Records from a data collection:
# # # #
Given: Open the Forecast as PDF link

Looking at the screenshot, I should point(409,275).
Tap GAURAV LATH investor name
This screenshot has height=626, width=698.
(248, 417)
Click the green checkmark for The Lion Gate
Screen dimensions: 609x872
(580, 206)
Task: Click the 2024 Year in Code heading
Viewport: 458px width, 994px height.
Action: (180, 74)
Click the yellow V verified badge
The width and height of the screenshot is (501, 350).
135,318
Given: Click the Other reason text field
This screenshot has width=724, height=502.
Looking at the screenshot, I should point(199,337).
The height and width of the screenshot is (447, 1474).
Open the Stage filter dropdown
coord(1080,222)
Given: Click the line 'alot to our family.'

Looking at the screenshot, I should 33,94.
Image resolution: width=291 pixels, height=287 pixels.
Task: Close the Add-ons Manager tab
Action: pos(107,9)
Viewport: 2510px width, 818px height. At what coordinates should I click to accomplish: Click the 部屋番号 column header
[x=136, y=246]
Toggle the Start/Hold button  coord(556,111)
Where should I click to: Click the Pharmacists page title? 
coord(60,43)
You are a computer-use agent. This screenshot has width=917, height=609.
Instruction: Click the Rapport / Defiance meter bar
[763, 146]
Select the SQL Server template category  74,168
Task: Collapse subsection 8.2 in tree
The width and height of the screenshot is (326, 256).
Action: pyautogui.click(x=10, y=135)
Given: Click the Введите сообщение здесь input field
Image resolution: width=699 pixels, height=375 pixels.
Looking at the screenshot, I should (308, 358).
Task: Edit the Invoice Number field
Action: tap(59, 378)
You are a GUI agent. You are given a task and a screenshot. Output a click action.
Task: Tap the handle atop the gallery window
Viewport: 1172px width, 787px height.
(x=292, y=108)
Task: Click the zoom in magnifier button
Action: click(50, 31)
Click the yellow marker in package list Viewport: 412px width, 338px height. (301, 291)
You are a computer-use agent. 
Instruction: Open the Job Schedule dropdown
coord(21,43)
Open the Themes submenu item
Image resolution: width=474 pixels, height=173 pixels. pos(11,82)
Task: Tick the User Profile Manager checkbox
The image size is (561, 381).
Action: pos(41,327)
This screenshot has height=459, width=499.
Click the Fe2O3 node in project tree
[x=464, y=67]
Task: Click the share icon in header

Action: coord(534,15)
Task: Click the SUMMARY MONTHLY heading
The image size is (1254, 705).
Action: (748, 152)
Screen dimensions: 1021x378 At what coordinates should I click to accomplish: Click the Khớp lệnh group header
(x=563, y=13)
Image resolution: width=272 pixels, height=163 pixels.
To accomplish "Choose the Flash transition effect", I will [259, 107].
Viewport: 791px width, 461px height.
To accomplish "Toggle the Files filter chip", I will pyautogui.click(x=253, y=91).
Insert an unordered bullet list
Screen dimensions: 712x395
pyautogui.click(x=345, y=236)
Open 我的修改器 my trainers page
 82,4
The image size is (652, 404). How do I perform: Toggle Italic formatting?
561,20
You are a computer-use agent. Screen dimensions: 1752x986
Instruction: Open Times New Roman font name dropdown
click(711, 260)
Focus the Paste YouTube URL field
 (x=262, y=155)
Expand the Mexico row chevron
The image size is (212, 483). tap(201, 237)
# # # #
_Stated exercise_
Transcribe the items from the very start through the line containing "Click the yellow marker", including that line. Copy them word for word.

_The answer_
Given: Open the Forecast as PDF link

Looking at the screenshot, I should point(409,275).
Tap GAURAV LATH investor name
This screenshot has height=626, width=698.
(248, 417)
Click the green checkmark for The Lion Gate
Screen dimensions: 609x872
(580, 206)
Task: Click the 2024 Year in Code heading
Viewport: 458px width, 994px height.
Action: (180, 74)
Click the yellow V verified badge
The width and height of the screenshot is (501, 350).
135,318
Given: Click the Other reason text field
This screenshot has width=724, height=502.
Looking at the screenshot, I should point(199,337).
The height and width of the screenshot is (447, 1474).
Open the Stage filter dropdown
coord(1080,222)
Given: Click the line 'alot to our family.'

Looking at the screenshot, I should 33,94.
Image resolution: width=291 pixels, height=287 pixels.
Task: Close the Add-ons Manager tab
Action: pos(107,9)
Viewport: 2510px width, 818px height. At what coordinates should I click to accomplish: Click the 部屋番号 column header
[x=136, y=246]
Toggle the Start/Hold button  coord(556,111)
Where should I click to: Click the Pharmacists page title? 
coord(60,43)
You are a computer-use agent. This screenshot has width=917, height=609.
Instruction: Click the Rapport / Defiance meter bar
[763, 146]
Select the SQL Server template category  74,168
Task: Collapse subsection 8.2 in tree
The width and height of the screenshot is (326, 256).
Action: pyautogui.click(x=10, y=135)
Given: Click the Введите сообщение здесь input field
Image resolution: width=699 pixels, height=375 pixels.
Looking at the screenshot, I should (308, 358).
Task: Edit the Invoice Number field
Action: tap(59, 378)
You are a GUI agent. You are given a task and a screenshot. Output a click action.
Task: Tap the handle atop the gallery window
Viewport: 1172px width, 787px height.
(x=292, y=108)
Task: Click the zoom in magnifier button
Action: click(50, 31)
Click the yellow marker in package list Viewport: 412px width, 338px height. (301, 291)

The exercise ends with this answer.